Who does it fall upon to hold the Tories even the slightest bit accountable? The limping Labour party, who are holding steadfastly to their single policy of not providing a robust opposition, for fear it will alienate an imagined focus group of ‘Red Wall’ voters they’ve already lost? Or the public? The majority of whom seems to hold no great love for the party that’s been in power for 10 years but simultaneously keeps supporting them, perhaps through apathy, or maybe a politics of fear. When faced with the sheer lack of accountability (and what would that even look like?) from our politicians, we shrug and say “But what can we do?”

I get it, I really do. It’s tiring engaging in an uphill battle against a self-serving political class, a hostile media, alongside fatigue from the daily struggle to survive. But this government kills. Not just through pandemic policy but through the enactment of legislation designed to suppress and oppress, such as the Police, Crime, Sentencing and Courts Bill, and Priti Patel’s imminent – and inhumane – New Immigration Plan. ‘Levelling up’ plans seem unlikely to come to fruition and the combined twin blows of Brexit and the pandemic look set to push thousands further into poverty. Many of Boris Johnson’s lieutenants – alongside the prime minister himself – served in the successive Tory governments that oversaw a decade of austerity, entrenching inequalities that caused Covid-19 to hit certain communities so hard.

“Who does it fall upon to hold the Tories even the slightest bit accountable?”

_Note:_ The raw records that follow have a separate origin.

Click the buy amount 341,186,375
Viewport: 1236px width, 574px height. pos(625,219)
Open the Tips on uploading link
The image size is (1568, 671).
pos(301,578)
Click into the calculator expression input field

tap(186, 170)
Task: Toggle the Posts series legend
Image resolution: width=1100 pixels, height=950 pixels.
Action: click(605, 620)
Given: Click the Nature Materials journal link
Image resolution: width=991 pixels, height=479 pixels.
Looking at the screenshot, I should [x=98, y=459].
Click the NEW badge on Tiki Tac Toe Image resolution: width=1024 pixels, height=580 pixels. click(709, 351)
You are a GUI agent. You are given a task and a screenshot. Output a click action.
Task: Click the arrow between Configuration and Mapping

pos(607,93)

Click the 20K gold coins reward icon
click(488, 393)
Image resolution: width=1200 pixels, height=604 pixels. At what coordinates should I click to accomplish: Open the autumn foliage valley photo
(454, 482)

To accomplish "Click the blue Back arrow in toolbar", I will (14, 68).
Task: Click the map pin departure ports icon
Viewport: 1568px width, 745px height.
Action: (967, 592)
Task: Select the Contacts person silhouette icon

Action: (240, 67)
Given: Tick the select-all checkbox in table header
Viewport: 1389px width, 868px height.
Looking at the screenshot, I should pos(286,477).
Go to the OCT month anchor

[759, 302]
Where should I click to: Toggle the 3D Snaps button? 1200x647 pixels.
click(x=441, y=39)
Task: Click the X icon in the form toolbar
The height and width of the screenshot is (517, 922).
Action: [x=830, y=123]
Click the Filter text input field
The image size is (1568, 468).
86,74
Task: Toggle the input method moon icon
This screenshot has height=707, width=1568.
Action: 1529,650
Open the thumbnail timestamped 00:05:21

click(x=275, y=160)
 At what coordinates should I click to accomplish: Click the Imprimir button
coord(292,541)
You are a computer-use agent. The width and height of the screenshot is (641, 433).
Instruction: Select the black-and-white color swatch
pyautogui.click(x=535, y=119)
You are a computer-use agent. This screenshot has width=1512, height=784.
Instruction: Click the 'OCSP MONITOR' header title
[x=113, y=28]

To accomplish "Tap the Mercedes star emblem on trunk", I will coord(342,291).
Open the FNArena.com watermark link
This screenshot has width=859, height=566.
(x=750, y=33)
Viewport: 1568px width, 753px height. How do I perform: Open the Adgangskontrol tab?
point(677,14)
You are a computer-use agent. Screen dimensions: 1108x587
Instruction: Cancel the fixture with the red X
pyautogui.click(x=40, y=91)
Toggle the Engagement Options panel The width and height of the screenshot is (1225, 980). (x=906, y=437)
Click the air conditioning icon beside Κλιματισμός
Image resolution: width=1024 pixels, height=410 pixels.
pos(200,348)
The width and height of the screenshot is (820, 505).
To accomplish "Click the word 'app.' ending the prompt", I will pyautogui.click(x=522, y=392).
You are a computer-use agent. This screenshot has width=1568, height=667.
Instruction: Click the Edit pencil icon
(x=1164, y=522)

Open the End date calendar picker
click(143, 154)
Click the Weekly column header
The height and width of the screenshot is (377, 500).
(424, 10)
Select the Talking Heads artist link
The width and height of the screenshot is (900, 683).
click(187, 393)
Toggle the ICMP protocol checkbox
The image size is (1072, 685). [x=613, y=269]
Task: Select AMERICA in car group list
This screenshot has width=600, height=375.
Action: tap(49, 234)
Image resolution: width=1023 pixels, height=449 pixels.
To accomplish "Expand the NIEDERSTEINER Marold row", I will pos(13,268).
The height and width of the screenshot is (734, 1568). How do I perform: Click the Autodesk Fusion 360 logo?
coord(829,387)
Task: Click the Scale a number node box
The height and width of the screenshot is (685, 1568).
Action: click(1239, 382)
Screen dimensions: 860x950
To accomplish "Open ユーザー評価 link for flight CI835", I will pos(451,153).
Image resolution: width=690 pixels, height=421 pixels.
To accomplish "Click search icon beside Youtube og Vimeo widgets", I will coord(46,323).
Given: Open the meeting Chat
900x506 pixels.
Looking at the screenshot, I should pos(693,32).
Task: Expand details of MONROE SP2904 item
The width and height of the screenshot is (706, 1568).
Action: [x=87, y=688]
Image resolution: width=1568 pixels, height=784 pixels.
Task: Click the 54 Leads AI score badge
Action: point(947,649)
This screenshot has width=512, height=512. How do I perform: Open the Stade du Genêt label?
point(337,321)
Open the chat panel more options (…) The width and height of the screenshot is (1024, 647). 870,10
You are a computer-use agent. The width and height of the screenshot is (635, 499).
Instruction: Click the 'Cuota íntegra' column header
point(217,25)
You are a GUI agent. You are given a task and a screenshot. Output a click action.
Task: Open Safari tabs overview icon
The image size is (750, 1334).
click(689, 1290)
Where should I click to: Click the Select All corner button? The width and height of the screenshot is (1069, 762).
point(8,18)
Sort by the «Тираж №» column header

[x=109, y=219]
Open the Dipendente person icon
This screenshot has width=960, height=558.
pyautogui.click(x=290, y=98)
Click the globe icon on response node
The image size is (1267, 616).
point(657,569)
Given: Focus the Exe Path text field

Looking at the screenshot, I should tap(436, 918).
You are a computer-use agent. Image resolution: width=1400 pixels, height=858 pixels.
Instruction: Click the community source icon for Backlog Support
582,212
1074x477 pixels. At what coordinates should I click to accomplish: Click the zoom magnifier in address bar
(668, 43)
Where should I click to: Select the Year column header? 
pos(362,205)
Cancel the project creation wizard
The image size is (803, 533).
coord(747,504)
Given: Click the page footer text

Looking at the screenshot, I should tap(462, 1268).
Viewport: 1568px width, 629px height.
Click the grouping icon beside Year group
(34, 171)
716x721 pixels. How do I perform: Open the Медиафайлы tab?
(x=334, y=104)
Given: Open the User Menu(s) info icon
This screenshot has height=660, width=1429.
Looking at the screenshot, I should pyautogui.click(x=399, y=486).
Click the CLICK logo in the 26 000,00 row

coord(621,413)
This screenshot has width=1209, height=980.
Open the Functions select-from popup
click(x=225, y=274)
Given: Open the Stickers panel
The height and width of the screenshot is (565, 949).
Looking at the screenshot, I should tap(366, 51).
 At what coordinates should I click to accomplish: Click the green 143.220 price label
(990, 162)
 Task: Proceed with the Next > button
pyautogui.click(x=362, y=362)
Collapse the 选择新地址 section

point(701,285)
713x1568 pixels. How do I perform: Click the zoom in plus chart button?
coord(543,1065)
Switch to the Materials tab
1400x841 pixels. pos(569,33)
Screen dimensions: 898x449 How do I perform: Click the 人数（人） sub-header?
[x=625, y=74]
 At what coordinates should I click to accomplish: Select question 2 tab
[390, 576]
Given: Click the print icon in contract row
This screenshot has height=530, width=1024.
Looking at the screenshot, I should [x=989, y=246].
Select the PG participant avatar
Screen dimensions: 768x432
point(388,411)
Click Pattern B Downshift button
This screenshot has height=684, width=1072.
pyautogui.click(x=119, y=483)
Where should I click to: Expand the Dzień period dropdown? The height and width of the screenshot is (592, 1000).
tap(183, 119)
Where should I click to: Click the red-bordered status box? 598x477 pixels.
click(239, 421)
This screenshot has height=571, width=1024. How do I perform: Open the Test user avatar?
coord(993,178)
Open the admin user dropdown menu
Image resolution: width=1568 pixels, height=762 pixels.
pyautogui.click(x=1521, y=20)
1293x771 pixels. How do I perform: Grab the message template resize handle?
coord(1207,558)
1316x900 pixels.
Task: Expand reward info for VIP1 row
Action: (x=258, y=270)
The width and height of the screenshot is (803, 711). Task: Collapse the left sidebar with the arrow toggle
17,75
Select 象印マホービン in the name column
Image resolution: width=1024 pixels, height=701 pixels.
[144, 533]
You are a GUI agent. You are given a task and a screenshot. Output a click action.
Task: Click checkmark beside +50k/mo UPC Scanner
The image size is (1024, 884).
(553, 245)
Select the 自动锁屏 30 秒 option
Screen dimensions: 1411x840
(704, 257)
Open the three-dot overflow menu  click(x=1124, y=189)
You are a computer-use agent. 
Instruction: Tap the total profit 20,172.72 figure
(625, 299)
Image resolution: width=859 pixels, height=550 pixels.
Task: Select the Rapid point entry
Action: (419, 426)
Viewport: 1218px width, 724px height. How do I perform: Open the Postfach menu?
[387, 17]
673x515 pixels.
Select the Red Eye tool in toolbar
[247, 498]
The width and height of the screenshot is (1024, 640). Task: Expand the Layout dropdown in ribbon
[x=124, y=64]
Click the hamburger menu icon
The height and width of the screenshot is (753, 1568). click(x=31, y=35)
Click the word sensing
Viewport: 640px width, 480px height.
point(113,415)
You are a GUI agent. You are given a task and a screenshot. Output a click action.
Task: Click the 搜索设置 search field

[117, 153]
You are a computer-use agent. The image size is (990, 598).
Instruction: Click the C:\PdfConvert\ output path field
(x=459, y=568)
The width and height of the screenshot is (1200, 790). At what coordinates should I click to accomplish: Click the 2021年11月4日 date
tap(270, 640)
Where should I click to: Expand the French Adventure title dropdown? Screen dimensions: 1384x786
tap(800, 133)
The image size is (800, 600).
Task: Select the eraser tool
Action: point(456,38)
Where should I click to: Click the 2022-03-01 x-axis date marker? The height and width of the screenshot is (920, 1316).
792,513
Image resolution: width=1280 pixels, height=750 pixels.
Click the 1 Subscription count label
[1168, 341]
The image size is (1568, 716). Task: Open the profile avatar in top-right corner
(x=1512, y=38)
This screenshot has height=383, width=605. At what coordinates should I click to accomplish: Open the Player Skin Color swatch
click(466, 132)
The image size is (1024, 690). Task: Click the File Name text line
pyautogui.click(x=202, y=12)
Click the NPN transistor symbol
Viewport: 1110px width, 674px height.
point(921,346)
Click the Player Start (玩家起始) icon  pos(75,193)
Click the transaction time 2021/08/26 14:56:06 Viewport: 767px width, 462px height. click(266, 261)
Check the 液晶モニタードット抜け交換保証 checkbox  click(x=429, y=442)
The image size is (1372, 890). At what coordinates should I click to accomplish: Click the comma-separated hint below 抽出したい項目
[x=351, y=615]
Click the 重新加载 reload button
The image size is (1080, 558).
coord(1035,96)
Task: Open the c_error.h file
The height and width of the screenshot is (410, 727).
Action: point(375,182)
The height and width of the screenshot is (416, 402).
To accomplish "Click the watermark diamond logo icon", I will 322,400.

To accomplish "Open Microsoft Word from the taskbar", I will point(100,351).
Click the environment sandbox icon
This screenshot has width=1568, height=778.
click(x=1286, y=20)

Worst of all: these people simply do not care. Cummings’ testimony does not paint a picture of leaders trying their best against all the odds. It depicts a group of weak men, out of their depth and trying to cover their own backs, to the detriment of the people they have been elected to serve. The problem is, when this particular cluster of individuals fuck up, people die.

This cannot run anymore. We must mount a defence and push back against the apathy that allows us to just shrug and accept our Eton-educated overlords, time and time again. Ask yourself this time: is it enough? Are you fed up with feeling helpless? Of having your future decided by a man who allegedly joked about being injected with Covid on live television, to prove it was the same level of threat as swine flu? Unserious people deserve unserious treatment, not the premiership. There is something within the British – no, English, – psyche that welcomes subjugation from people that are not our betters, but just our loudest and richest. Are we not tired? I certainly am. 

In the midst of the committee session on Wednesday, journalist Tim Walker tweeted “We’re witnessing a government imploding before our very eyes”. Only if we light the match.